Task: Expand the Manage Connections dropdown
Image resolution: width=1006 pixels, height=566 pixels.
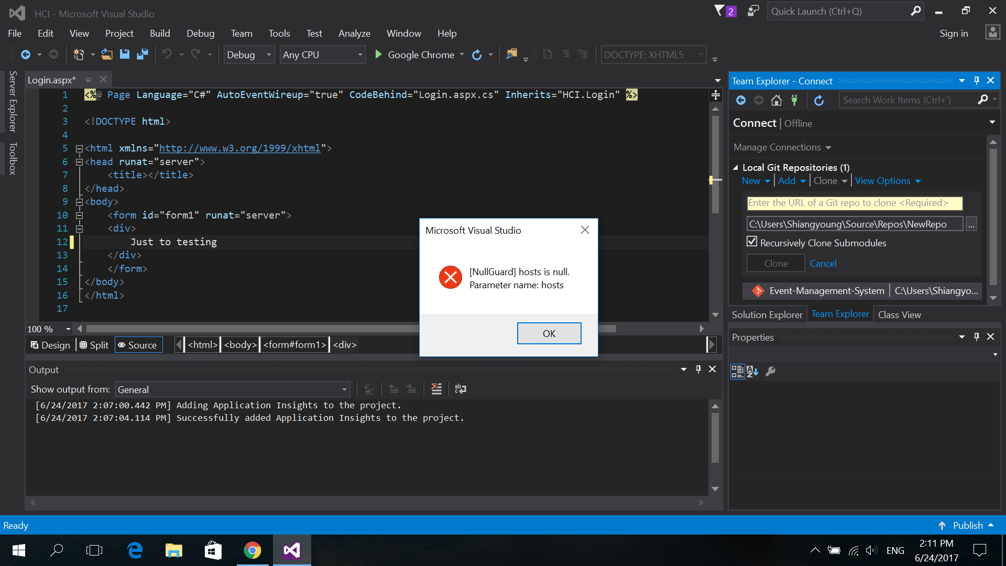Action: pyautogui.click(x=827, y=147)
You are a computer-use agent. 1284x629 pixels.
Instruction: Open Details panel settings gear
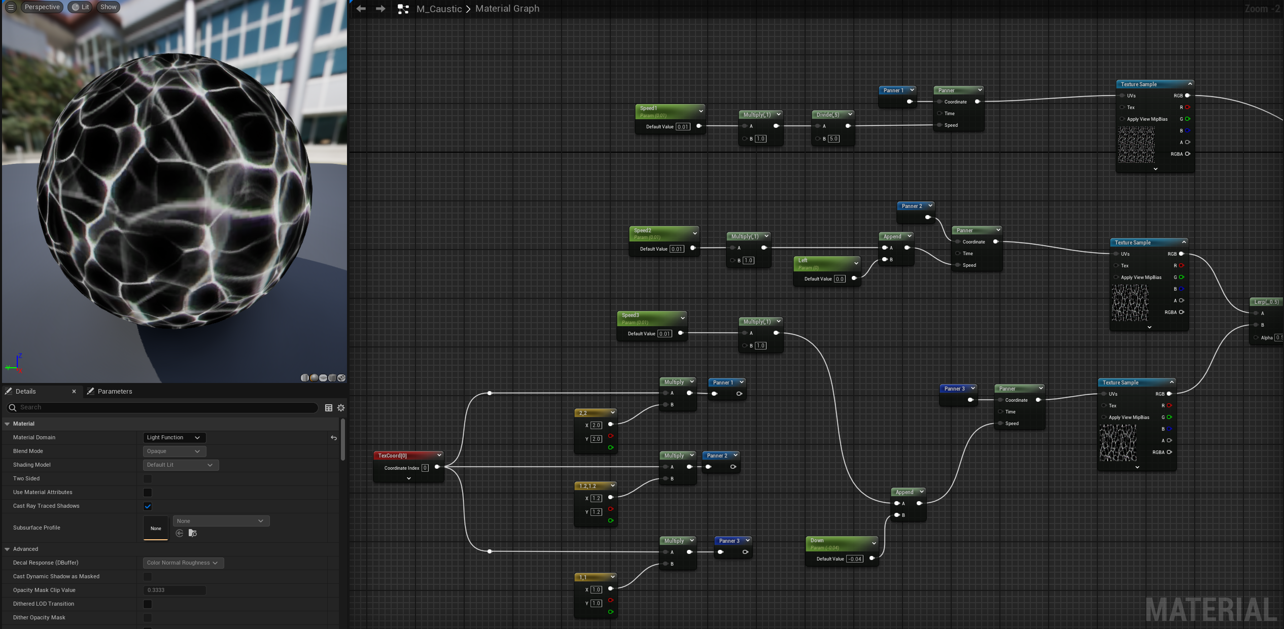pos(341,408)
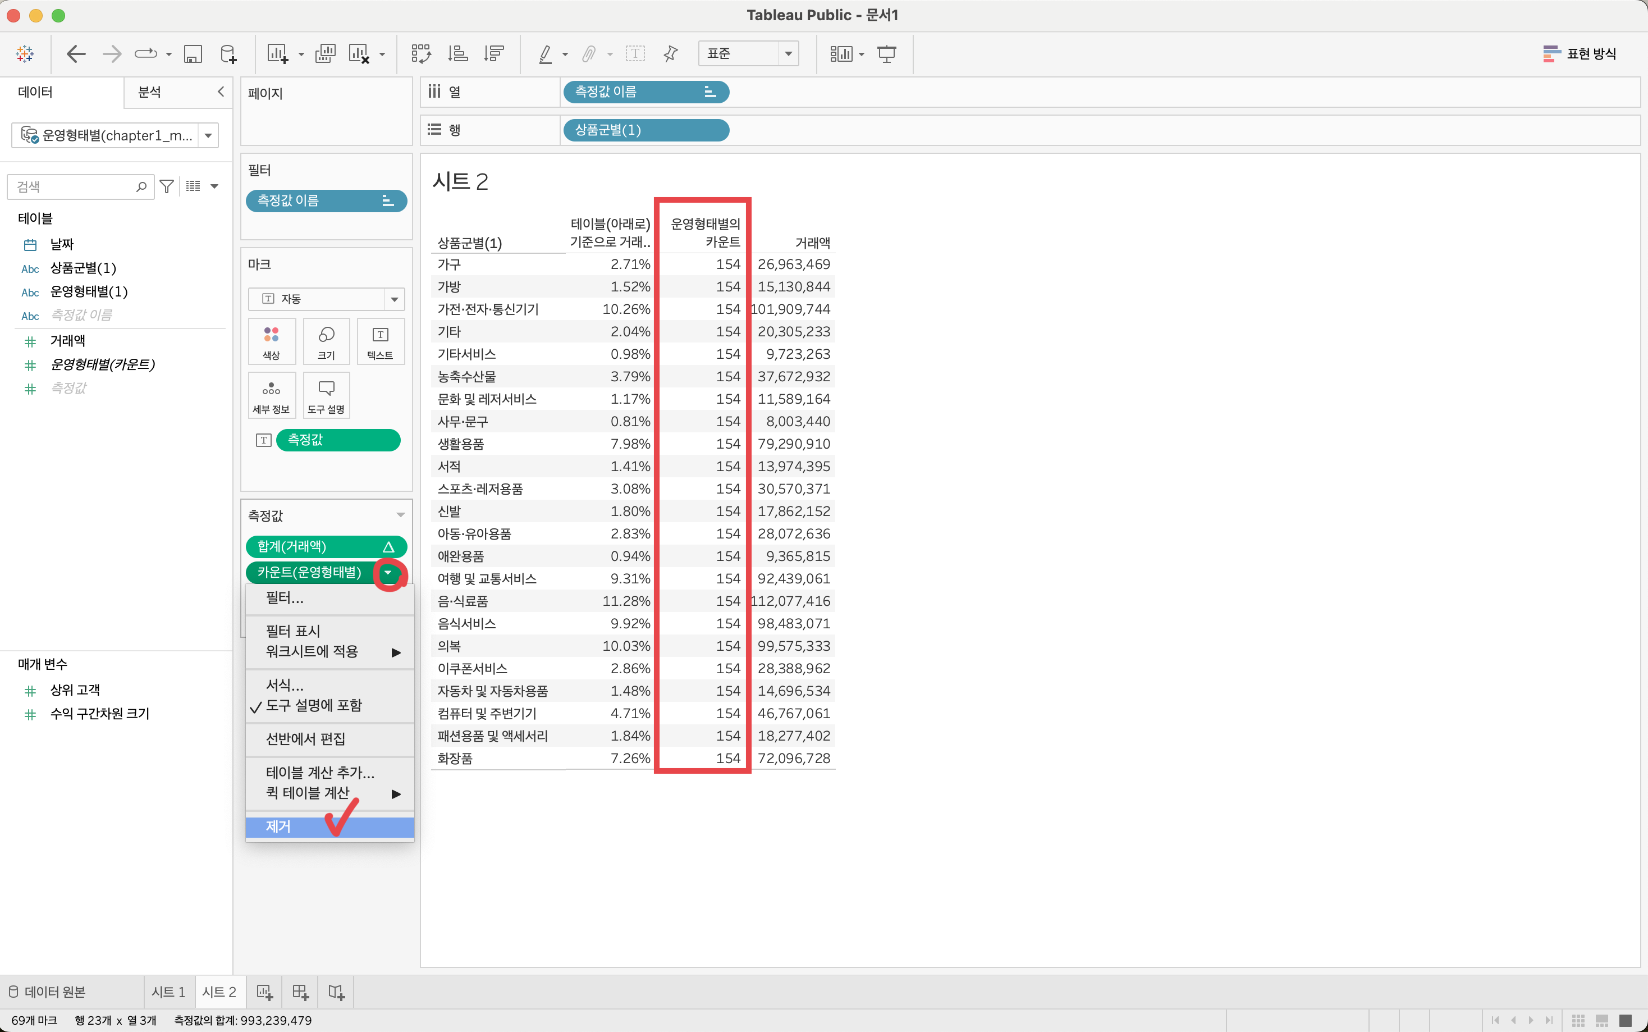1648x1032 pixels.
Task: Click the new data source icon
Action: tap(229, 53)
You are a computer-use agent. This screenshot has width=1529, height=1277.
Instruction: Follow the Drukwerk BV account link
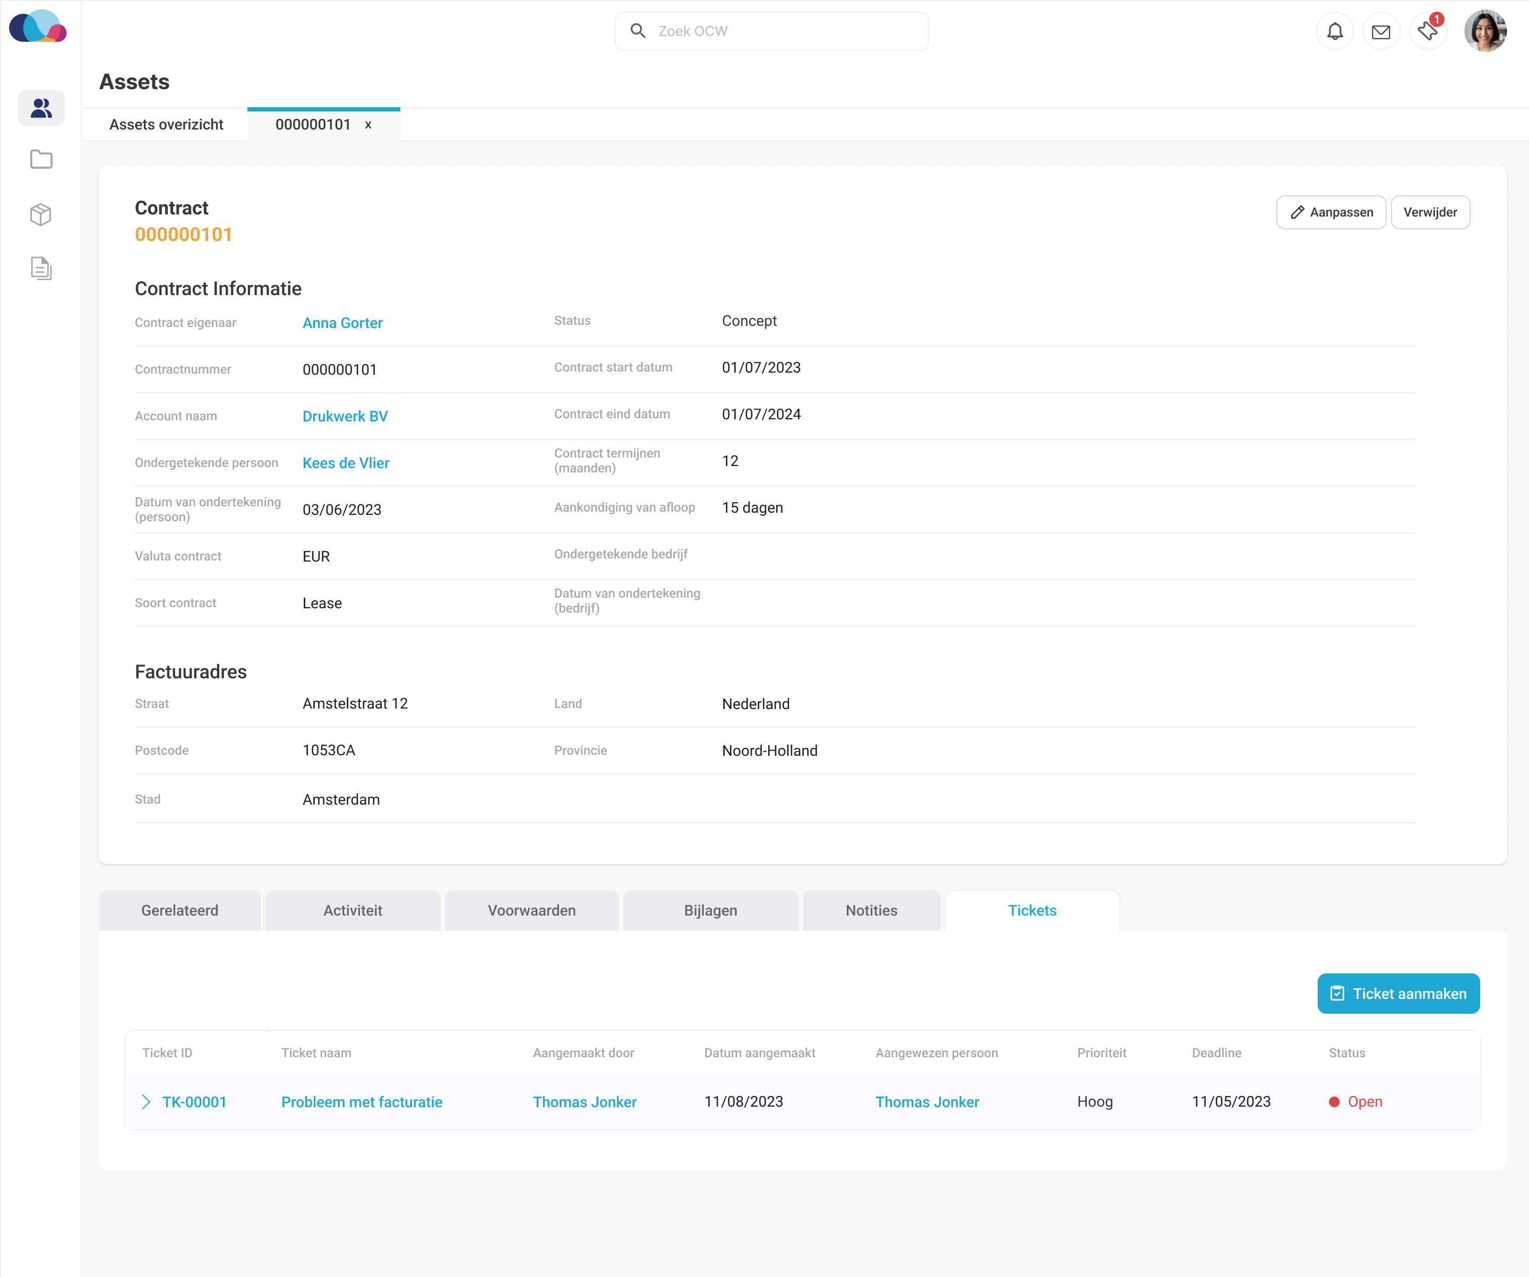[x=345, y=416]
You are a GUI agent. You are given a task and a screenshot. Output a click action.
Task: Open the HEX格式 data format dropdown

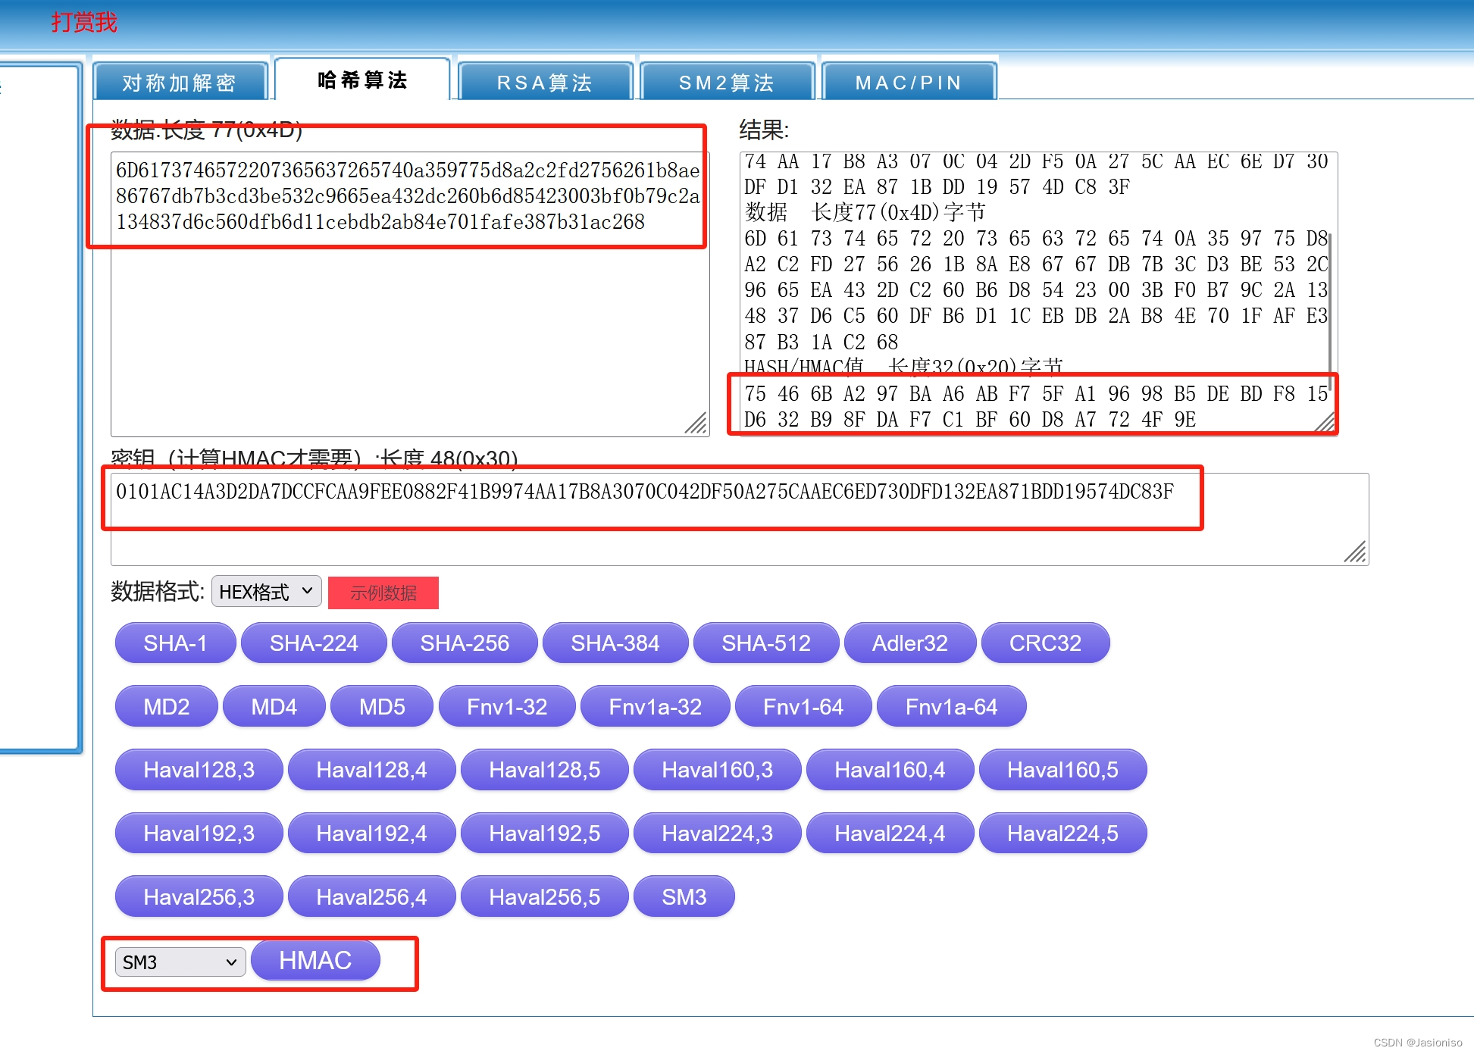266,592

• [Exercise details] Every line above is to be reproduced verbatim, and the pictures are to be omitted.

• [Problem solution]
Task: Expand the Manage Connections dropdown
Image resolution: width=1006 pixels, height=566 pixels.
Action: pyautogui.click(x=827, y=147)
You are a computer-use agent. 1284x629 pixels.
Instruction: Open Details panel settings gear
pos(341,408)
1648x1032 pixels.
Task: Click the new data source icon
Action: tap(229, 53)
You are a computer-use agent. This screenshot has width=1529, height=1277.
Instruction: Follow the Drukwerk BV account link
[x=345, y=416]
You are a GUI agent. You are given a task and a screenshot. Output a click action.
Task: Open the HEX格式 data format dropdown

266,592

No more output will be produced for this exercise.